The UK's AI Sovereignty Problem Goes Deeper Than Which Model You Buy

The UK has a narrow window to act. The infrastructure decisions being made right now, on compute, data, models, and governance, will shape democratic power for decades.

Last month, I had the honour of presenting evidence to the All-Party Parliamentary Group on AI, chaired by Lord Tim Clement-Jones in the UK House of Lords. The session brought together policymakers, technologists, and researchers to examine a question that sits at the heart of the UK's digital future: what does it actually mean to be sovereign in the age of AI?

The answer, I argued, is more uncomfortable than most policy conversations acknowledge.

The Question We're Not Asking Loudly Enough

There is a tendency in AI policy discussions to frame sovereignty as a model procurement question. Which foundation model should the public sector use? Should it be domestic or foreign? Open-source or proprietary?

These are valid questions. But they are the wrong starting point.

My central premise to the APPG was this: AI sovereignty requires governing the entire physical stack, from energy and compute, through data and models, all the way up to governance and talent. Fixate only on the model layer, and you miss where the real leverage sits.

This year's announcements of hyperscale data centres, facilities running hundreds of thousands of GPUs at hundreds of megawatts, illustrate the point vividly. When infrastructure at that scale is bundled with proprietary cloud, chips, and exclusive model capacity, the long-term competitive advantage doesn't sit at the application layer. It sits beneath it. Whoever controls the physical stack can tax, prioritise, or constrain everyone else, including frontier labs that still need someone else's machines. Parliaments don't set those prices. Commercial contracts do.

I saw this dynamic first-hand during research my team conducted with DeepMind's GraphCast weather model. We set out to validate its economic benefits for UK industries, from sole traders and construction firms to farming and renewable energy operators. A genuinely public interest use case. But when we tried to create an infrastructure-agnostic deployment, we encountered material cost and latency penalties outside the Google stack. A brilliant model had failed the sovereignty test because the UK couldn't run, audit, and evolve it on contestable infrastructure.

Introducing the Seven-Layer Public AI Stack

To make this concrete for policymakers, Cognizant has developed a seven-layer Public AI Stack framework.
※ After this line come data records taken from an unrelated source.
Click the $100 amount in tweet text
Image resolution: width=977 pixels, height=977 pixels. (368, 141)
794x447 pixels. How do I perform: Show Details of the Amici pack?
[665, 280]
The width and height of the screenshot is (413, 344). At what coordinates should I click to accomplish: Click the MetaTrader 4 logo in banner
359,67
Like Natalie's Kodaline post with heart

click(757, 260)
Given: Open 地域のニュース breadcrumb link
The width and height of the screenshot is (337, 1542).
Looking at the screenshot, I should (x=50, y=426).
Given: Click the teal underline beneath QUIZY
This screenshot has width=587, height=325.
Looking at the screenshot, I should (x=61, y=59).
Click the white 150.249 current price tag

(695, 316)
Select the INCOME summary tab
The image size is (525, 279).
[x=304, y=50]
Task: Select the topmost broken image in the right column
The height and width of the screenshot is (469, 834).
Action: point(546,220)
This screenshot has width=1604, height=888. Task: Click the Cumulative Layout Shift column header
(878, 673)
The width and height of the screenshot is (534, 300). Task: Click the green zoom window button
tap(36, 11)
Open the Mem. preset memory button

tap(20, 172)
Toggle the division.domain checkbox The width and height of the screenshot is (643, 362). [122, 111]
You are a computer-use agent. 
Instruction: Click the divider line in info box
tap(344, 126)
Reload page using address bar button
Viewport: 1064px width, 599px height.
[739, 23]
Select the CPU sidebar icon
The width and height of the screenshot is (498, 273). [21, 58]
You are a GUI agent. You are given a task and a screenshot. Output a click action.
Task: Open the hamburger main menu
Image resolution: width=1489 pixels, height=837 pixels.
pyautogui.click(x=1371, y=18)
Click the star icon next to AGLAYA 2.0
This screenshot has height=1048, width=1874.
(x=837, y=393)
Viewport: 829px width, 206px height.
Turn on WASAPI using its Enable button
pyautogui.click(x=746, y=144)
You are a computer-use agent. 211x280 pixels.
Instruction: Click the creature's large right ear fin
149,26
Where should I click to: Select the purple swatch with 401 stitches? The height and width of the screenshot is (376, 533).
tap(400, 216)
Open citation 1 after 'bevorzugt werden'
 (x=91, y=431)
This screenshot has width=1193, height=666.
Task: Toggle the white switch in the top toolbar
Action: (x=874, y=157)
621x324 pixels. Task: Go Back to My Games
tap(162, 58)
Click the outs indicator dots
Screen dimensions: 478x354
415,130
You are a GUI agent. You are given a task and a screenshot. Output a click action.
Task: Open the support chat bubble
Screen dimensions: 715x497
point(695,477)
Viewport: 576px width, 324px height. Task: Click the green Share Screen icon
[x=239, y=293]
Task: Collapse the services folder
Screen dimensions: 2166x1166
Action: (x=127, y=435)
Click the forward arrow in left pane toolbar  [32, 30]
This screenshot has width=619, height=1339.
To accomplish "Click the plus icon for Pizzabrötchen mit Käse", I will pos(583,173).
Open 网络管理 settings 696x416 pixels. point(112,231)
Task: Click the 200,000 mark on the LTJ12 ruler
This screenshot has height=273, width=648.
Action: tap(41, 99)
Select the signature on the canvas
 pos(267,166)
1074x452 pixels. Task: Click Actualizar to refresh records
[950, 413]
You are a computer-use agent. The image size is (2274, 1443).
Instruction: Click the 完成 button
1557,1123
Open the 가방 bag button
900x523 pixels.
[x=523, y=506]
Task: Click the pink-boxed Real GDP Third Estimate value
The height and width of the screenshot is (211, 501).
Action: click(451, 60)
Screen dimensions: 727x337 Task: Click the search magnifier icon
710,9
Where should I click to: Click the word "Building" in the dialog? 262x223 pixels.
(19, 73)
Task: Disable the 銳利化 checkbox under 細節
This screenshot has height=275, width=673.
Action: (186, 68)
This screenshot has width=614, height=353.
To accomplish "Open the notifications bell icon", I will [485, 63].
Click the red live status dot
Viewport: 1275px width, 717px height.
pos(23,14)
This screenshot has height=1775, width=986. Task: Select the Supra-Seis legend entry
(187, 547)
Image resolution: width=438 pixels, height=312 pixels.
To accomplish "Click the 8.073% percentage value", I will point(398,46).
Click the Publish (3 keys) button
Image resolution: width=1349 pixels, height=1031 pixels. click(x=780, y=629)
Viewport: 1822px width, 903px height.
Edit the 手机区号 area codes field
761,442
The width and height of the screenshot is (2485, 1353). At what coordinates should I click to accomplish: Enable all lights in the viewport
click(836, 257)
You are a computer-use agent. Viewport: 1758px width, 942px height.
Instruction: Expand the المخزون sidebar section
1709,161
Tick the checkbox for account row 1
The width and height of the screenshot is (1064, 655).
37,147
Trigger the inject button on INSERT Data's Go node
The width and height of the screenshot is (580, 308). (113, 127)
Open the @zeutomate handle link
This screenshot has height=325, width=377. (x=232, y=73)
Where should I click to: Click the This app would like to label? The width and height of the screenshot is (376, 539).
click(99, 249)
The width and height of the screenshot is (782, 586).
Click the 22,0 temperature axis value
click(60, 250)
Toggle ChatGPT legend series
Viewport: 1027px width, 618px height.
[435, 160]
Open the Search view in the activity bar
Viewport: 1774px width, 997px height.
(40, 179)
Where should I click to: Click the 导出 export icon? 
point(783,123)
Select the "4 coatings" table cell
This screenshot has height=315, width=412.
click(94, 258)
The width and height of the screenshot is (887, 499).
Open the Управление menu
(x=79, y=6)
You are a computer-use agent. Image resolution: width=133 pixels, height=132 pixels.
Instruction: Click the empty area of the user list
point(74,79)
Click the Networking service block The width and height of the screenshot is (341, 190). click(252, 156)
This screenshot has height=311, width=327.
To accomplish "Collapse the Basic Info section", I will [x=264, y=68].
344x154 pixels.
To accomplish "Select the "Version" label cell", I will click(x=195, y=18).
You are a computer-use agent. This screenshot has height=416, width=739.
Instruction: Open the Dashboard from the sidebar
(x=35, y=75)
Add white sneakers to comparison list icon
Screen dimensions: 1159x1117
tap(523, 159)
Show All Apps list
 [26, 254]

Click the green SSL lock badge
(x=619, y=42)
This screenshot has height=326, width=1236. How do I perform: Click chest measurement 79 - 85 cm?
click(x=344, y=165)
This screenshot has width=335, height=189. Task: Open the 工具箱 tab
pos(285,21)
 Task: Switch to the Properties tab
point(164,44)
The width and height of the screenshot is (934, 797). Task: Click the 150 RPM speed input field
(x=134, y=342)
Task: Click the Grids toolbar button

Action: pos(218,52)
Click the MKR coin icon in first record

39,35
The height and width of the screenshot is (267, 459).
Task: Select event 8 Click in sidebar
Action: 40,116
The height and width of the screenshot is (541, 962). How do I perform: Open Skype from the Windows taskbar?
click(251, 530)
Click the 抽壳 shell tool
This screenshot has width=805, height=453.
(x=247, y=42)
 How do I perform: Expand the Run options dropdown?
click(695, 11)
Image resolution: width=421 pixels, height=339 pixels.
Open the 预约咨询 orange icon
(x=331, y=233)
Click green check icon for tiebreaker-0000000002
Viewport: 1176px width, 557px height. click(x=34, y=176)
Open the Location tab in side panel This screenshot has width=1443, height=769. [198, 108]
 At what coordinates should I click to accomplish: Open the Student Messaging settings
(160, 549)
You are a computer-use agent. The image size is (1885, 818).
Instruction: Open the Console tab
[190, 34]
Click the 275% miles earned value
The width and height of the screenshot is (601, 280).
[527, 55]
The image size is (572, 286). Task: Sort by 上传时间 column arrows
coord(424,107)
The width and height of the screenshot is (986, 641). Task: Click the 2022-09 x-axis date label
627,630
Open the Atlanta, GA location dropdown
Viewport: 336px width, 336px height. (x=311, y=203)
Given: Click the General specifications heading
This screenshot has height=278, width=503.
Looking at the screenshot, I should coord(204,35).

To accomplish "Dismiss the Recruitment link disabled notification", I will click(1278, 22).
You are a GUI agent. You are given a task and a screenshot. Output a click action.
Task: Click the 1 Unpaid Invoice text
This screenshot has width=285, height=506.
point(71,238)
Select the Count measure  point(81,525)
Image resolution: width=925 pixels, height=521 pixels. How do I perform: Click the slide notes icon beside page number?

Each layer represents a distinct domain of strategic dependency and a distinct set of chokepoints where lock-in or lock-out risk can accumulate:

1. Applications: user-centred design with human override mechanisms
2. Models: governing foundation models and agentic boundaries
3. Data: lawful partnerships and public data commons
4. Compute: pooled access with anti-lock-in architecture
5. Energy: reliable, low-carbon power for AI workloads
6. Talent: public-sector capability with mission-linked retention
7. Governance: risk-tiered regulation and independent auditing

The layers are tightly intertwined. Choke-points typically emerge at the boundaries between them, not within a single layer in isolation. This is a lesson I carry from my earlier career as a research scientist at NASA Goddard, working on mission design and space situational awareness: minimise single points of failure to maximise resilience. The discipline applies just as directly to national AI infrastructure.

Three Concrete Actions for UK Policymakers

Rather than a theoretical manifesto, I left the APPG with three concrete calls to action.

First, map your choke-points. Conduct a systematic audit of lock-in and lock-out exposure across all seven layers. Where are UK strengths at risk if pricing shifts, export controls tighten, or service terms change? This mapping exercise should be treated with the same seriousness as a national security risk assessment, because increasingly, it is one.

Second, govern through procurement. Procurement is the strongest practical policy lever available to government right now. Every contract with an AI supplier should include minimum assurance gates and risk-tiered scoring criteria. This doesn't require new primary legislation to begin. It requires political will and technical capability in the contracting function.

Third, build on our unfair advantage. The UK has genuine strengths across several layers of the stack: world-class research institutions, a mature financial and legal services sector, strong data protection frameworks, and deep expertise in responsible AI. The task is to identify those layers, map the innovations that connect them, and fund the gaps that create strategic resilience. This means sustaining collaboration across industry, government, and academia rather than treating them as separate tracks.

Global Engagement Is Not the Problem – Ungoverned Dependency Is

I want to be clear about what this argument is not. Strategic dependence on foreign hyperscalers is not an indictment of global trade. The UK cannot, and should not, try to build every layer of the AI stack domestically. That would be neither feasible nor desirable.

It is, however, a portfolio risk. And like any portfolio risk, the response is diversification and active management, not panic, and not complacency.

The UK has a narrow window. The choices made now will shape what democratic institutions can actually do with AI for generations. The infrastructure decisions being locked in today carry prohibitive costs to reverse once dependencies solidify.

The question for Parliament, for procurement authorities, and for industry is not whether to engage with global AI infrastructure. It's whether we do so with our eyes open to the full stack, and with the governance mechanisms in place to ensure the UK retains genuine choice.